Deve ser levado em conta, ainda, o projeto do deputado federal Laércio Oliveira, Progressistas. Também reeleito, ele tem acenado para a possibilidade de ser mais um dos governistas a disputar o Governo do Estado em 2022.  Constrói bases políticas pra isso, e a trombada com Belivado recentemente em virtude do coronavírus não deve ser levada em conta. Isso se cauteriza fácil.

Veja que estas observações não se atêm ao universo das oposições - não estão em pauta aqui nomes de opositores como o senador Alessandro Vieira, Cidadania, Valadares Filho, PSB, e outros quetais que, de tão escassos, são difíceis de serem nominados.

Vez por outra pontua aqui e ali o nome do deputado federal Fábio Henrique de Santana, PDT, mas por que setor? Assim como o do futuro ex-prefeito de Itabaiana, Valmir de Francisquinho, PR - e a aqui também cabe a questão de por qual ala, uma vez que ele é muito ligado ao ex-senador Eduardo Amorim, PSDB, que parece fechado para balanço.

Voltemos então ao bloco genuinamente governista. Nele, pontuam duas observações curiosas sobre dois nomes vistosos que atuam no seu interior. A primeira diz respeito ao deputado Fábio Mitidieri. E que observação seria essa? É a de que Fábio estaria mirando sua pontaria na perdiz do Governo do Estado, mas querendo acertar mesmo é na codorna gorda e perene de uma vaga no Tribunal de Contas do Estado.

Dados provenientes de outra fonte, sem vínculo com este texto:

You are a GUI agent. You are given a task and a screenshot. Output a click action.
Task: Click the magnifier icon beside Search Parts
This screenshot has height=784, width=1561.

Isso mesmo: ser conselheiro, posto vitalício que leva o sujeito à aposentadoria compulsória só aos 75 anos. Mas conselheiro aos 43 anos - ele é de 14 de fevereiro de 1977 -, e com um grupo político tão robusto e fornido? Sim. Há quem diga que o neo-magro Fábio não dorme sem pensar nisso. A Coluna Aparte não subscreve 100% dessa tese.

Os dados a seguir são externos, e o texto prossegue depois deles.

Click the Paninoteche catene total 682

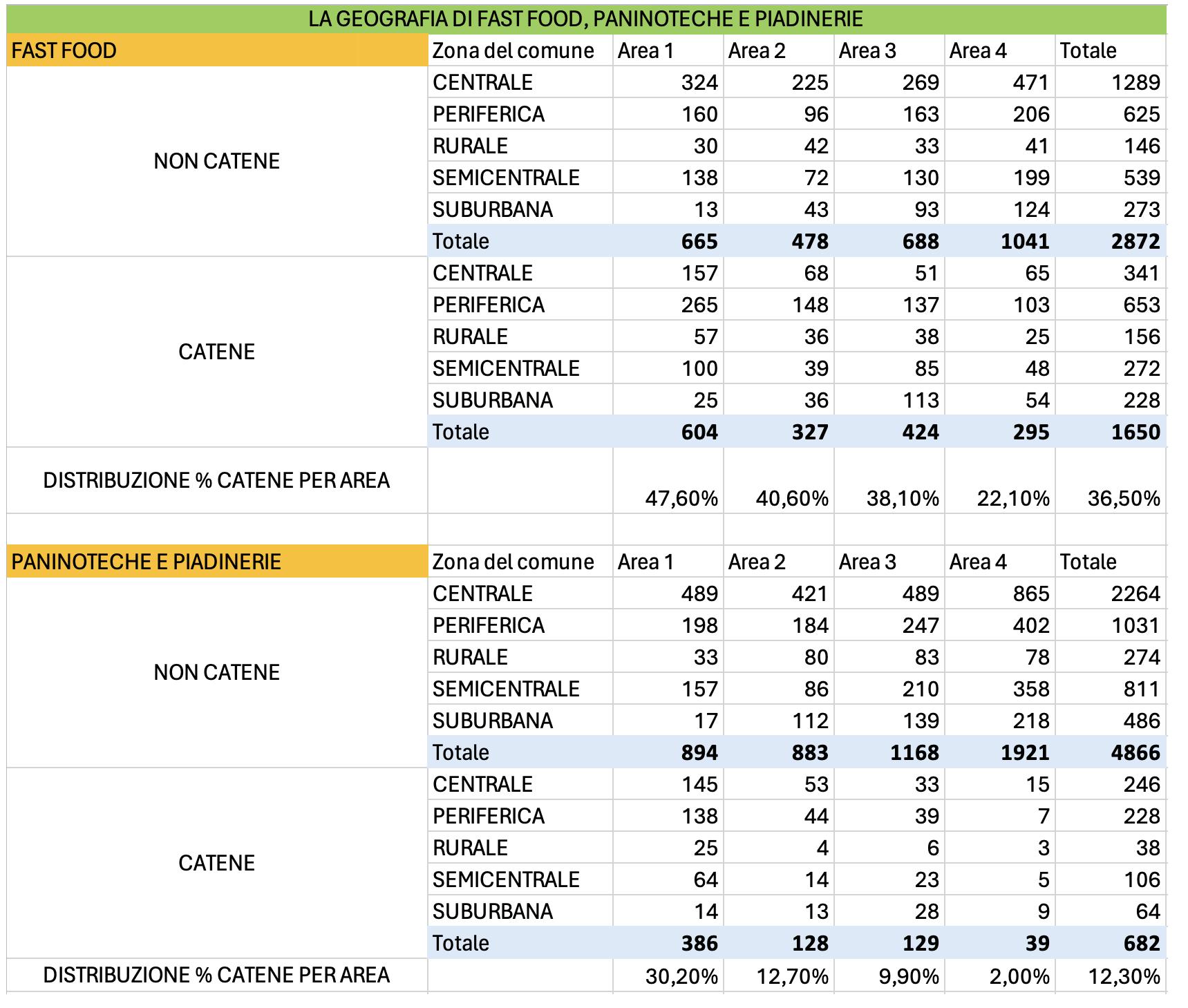(x=1111, y=943)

A segunda observação curiosa no âmbito dos governistas envolve alguém do TCE e do PSD. Trata-se do conselheiro raposo Ulices Andrade. O que se diz é que Ulices é que “não dorme sem pensar nisso” - sendo que nisso está expressamente inserida a possibilidade de vir a ser o governador de Sergipe. Ou, para ser mais prudente com os termos e com a história, de vir a ser candidato a governador de Sergipe.

Ulices Andrade é reconhecidamente habilidoso e jeitoso com a classe política e com a atividade política em si. Teve uma ruma de mandatos de deputado estadual, presidiu o Poder Legislativo de Sergipe por duas vezes e já presidiu o TCE/SE. Tem 66 anos, boas saúde e aparência, e sinais vitais de lucidez.

No terreno dessas conjecturas político-eleitorais, é mais fácil se arrancar uma declaração de Buda ou Maomé do que de Ulices Andrade. Ele nada fala, mas diz-se que muito se mexe no tabuleiro das possibilidades. De modo que o projeto de intenção dele parece mais plausível e exequível do que o de Fábio Mitidieri se elevar a conselheiro. Afinal, seria elevar mesmo?